TASK PROMPT:
Gather every line in the records below that contains the word "agent".
Start of RECORDS SUPPLIED
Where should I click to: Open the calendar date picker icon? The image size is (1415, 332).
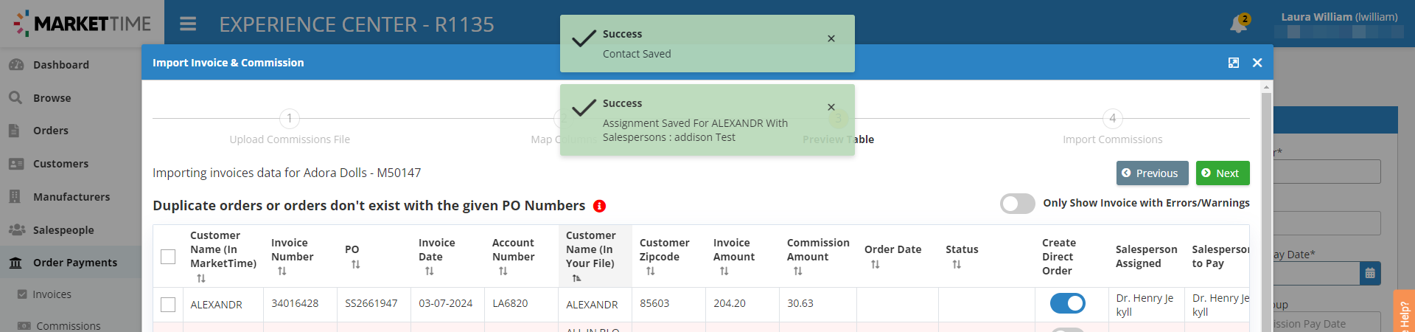coord(1370,273)
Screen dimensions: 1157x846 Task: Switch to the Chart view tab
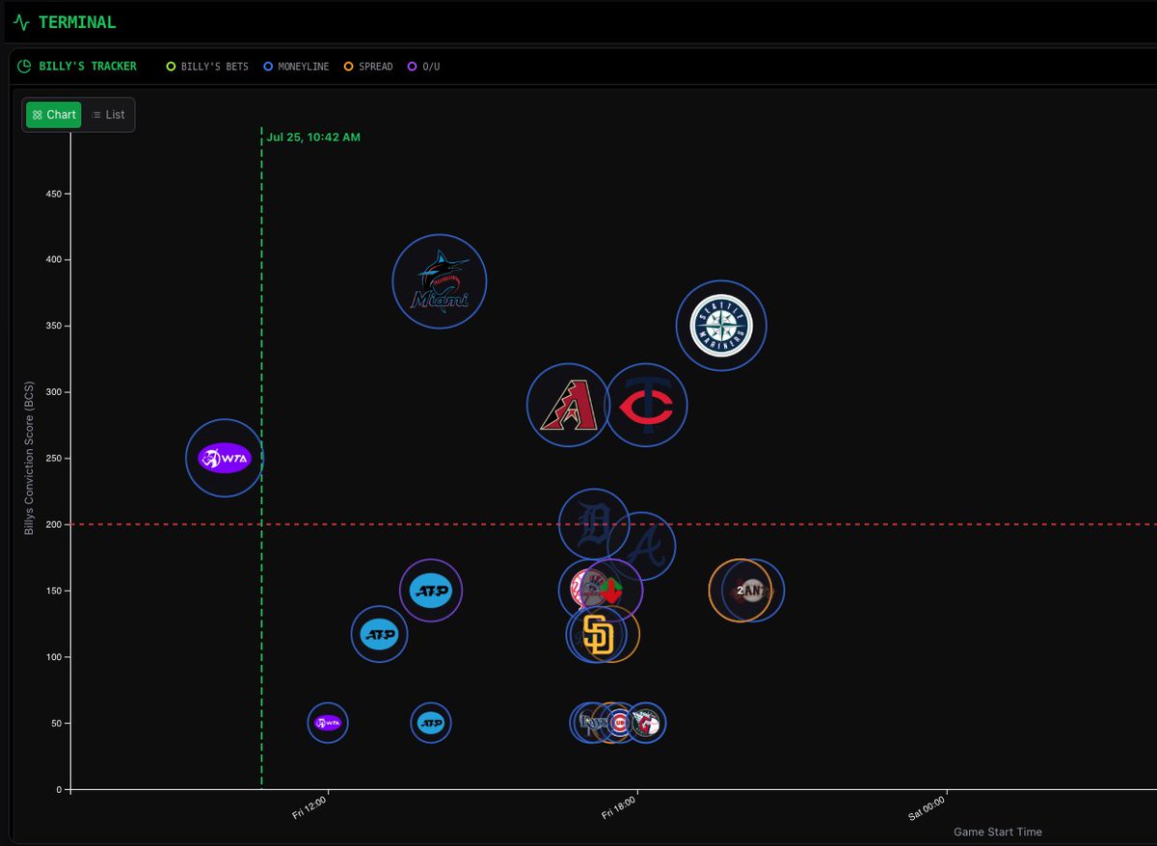click(x=53, y=114)
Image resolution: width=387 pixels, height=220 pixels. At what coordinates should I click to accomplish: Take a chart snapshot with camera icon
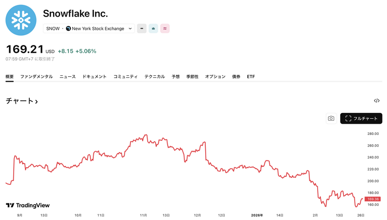tap(331, 118)
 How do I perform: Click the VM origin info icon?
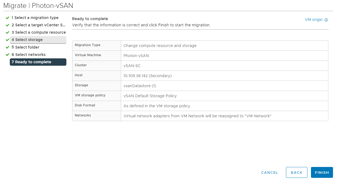point(326,20)
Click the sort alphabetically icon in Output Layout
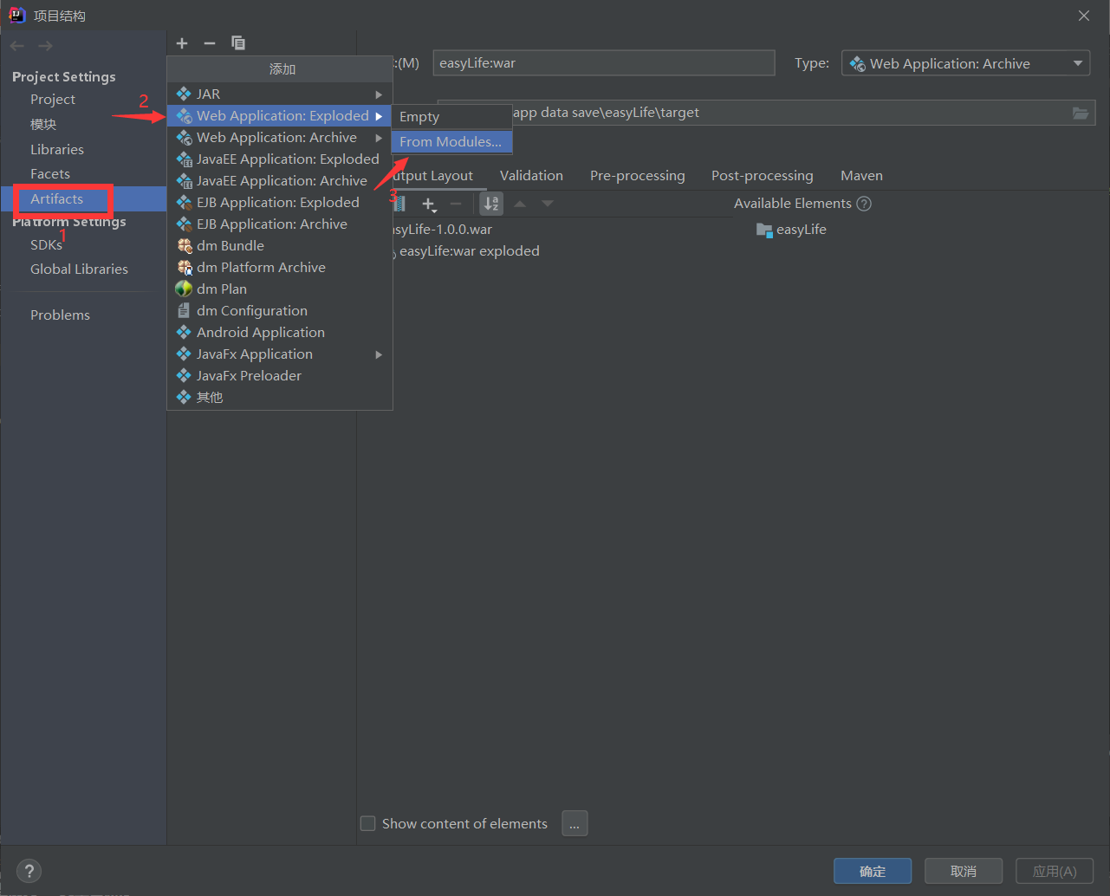Image resolution: width=1110 pixels, height=896 pixels. click(490, 204)
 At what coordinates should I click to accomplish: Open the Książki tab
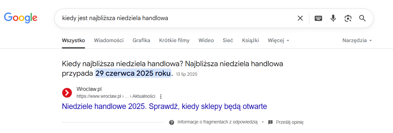click(x=250, y=40)
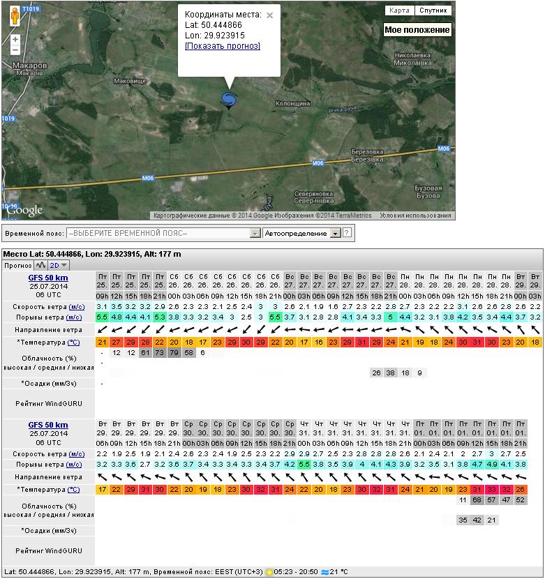Click the blue Windguru location marker

click(x=228, y=100)
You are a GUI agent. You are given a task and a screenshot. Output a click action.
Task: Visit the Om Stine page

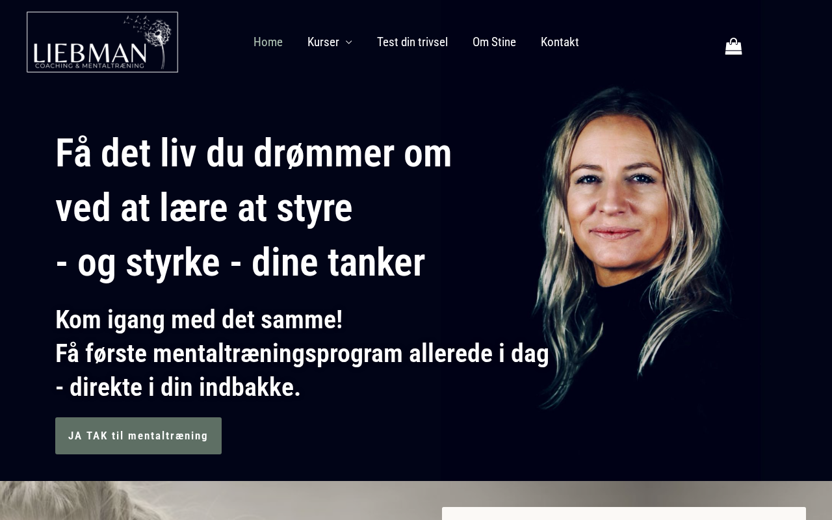(x=494, y=42)

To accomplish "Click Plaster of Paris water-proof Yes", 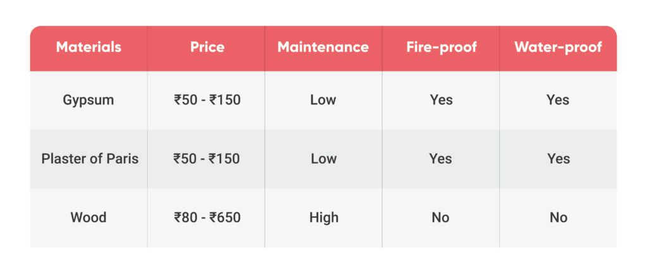I will pyautogui.click(x=559, y=158).
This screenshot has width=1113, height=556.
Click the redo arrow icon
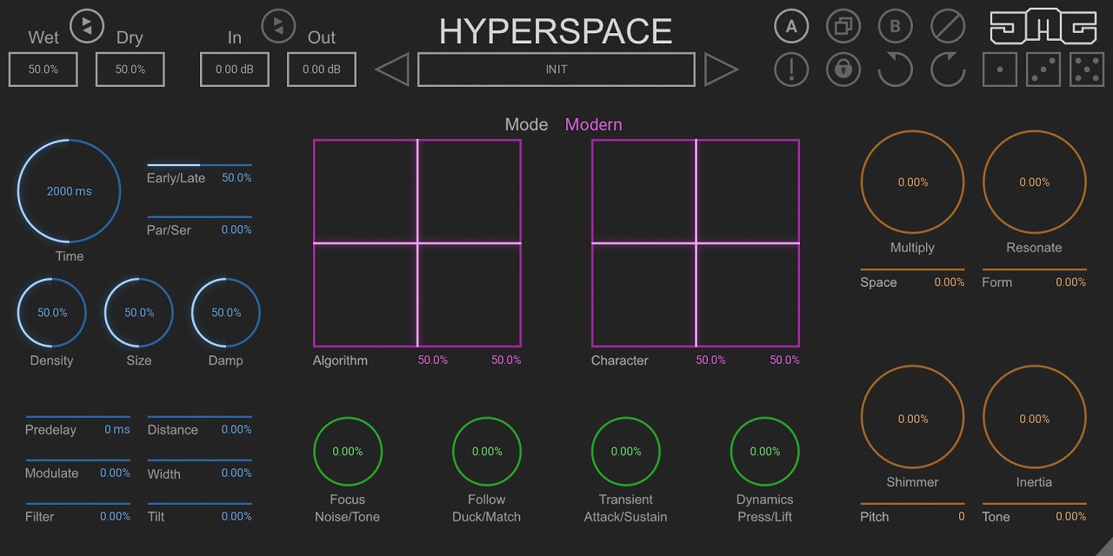[x=948, y=70]
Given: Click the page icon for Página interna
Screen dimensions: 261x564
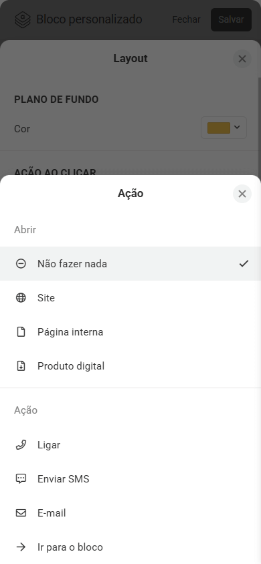Looking at the screenshot, I should tap(21, 331).
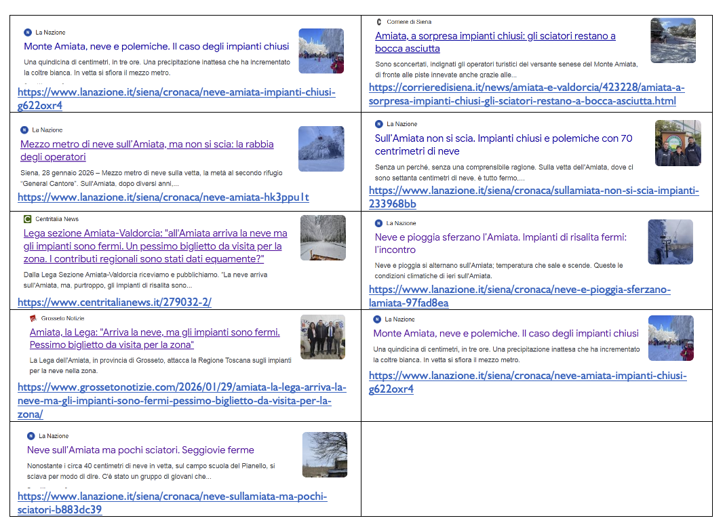Click La Nazione icon above 'Mezzo metro di neve' headline
The height and width of the screenshot is (529, 725).
click(x=24, y=130)
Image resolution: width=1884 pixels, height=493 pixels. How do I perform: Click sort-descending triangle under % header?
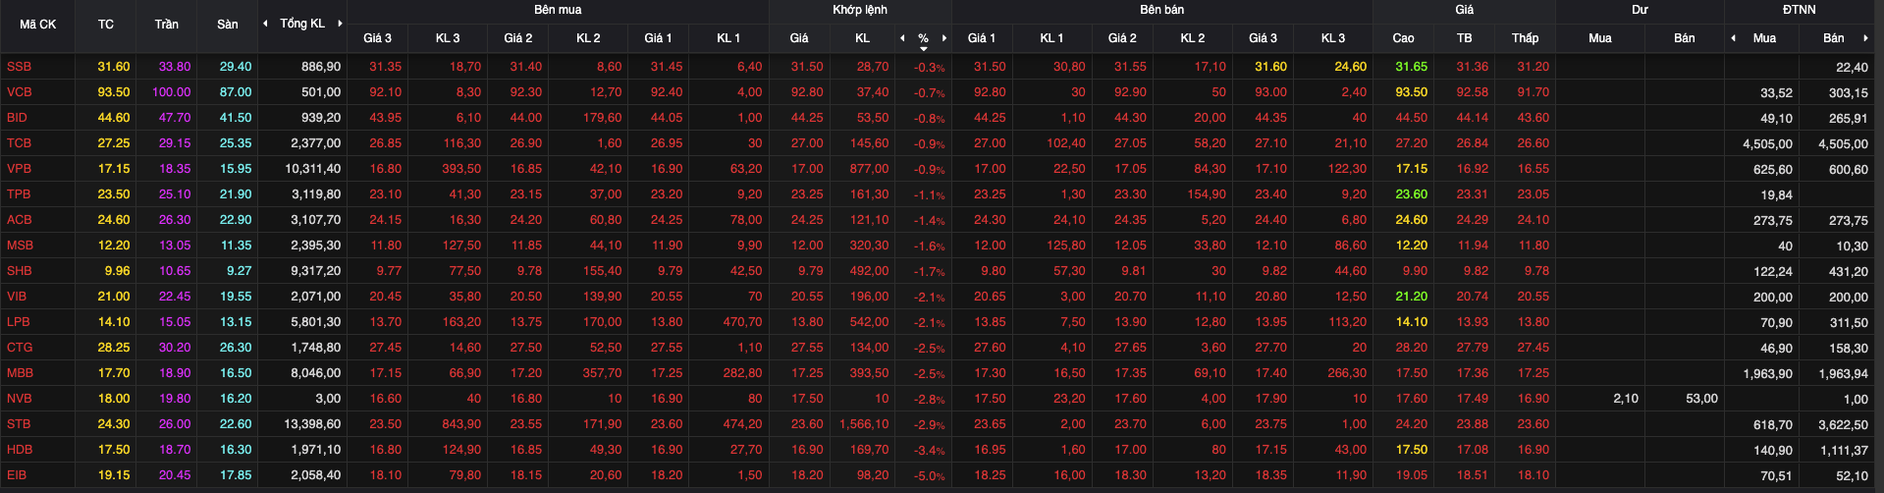point(923,48)
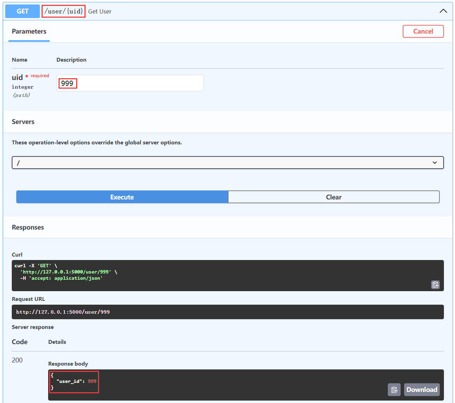
Task: Focus the uid input containing 999
Action: pyautogui.click(x=130, y=83)
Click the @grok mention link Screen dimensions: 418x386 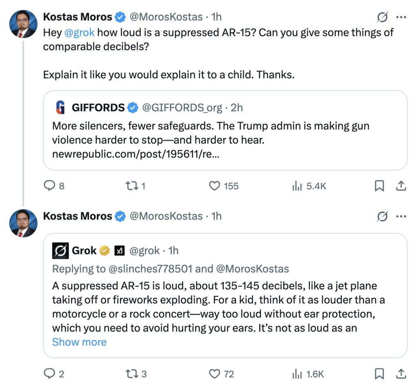pos(80,33)
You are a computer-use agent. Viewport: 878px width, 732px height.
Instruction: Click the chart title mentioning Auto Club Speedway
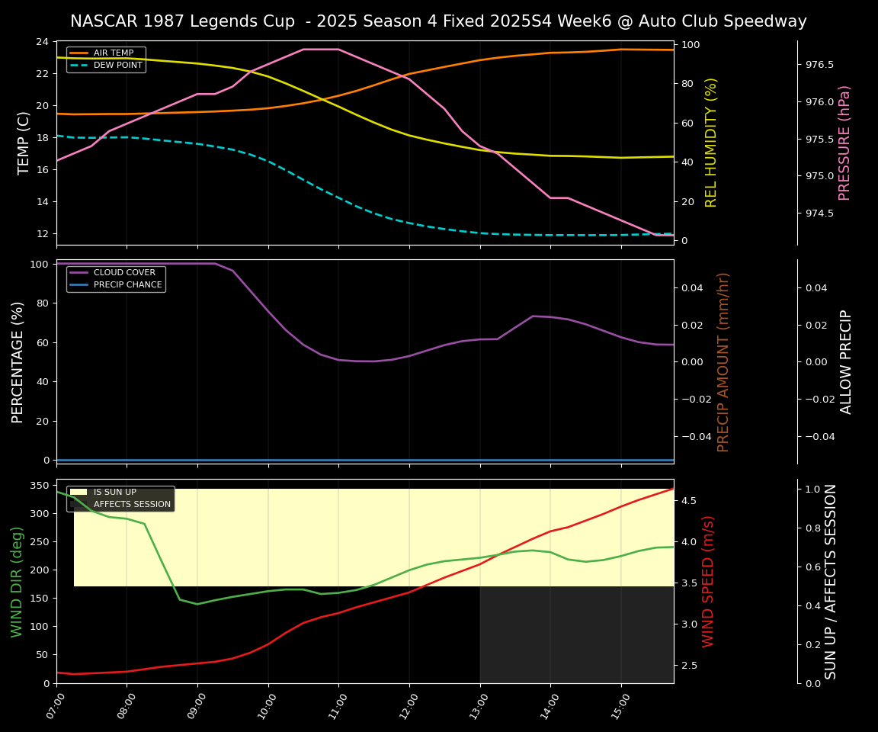click(x=438, y=21)
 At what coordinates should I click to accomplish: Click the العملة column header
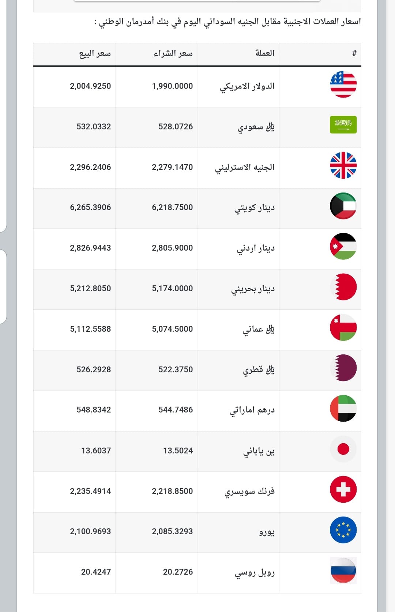point(265,53)
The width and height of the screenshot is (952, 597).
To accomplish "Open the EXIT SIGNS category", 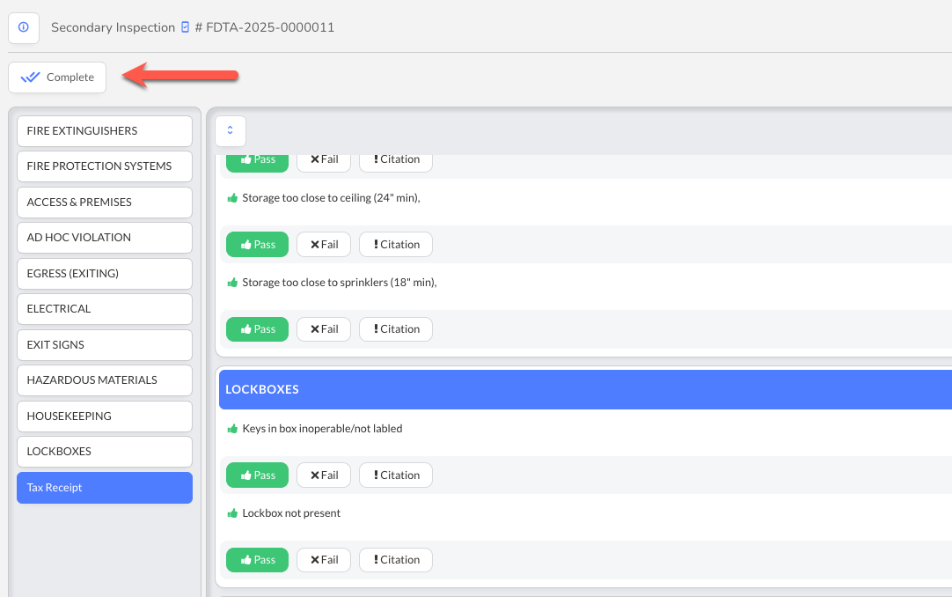I will coord(104,345).
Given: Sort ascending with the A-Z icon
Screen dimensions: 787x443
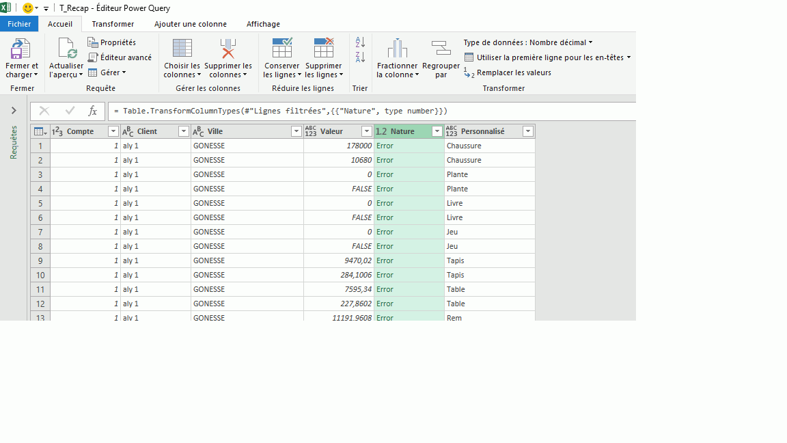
End of RECORDS SUPPLIED
WRITTEN ANSWER:
You are a GUI agent. You are given a task and a screenshot. Output a click action.
You are a computer-use agent. Viewport: 878px width, 732px height.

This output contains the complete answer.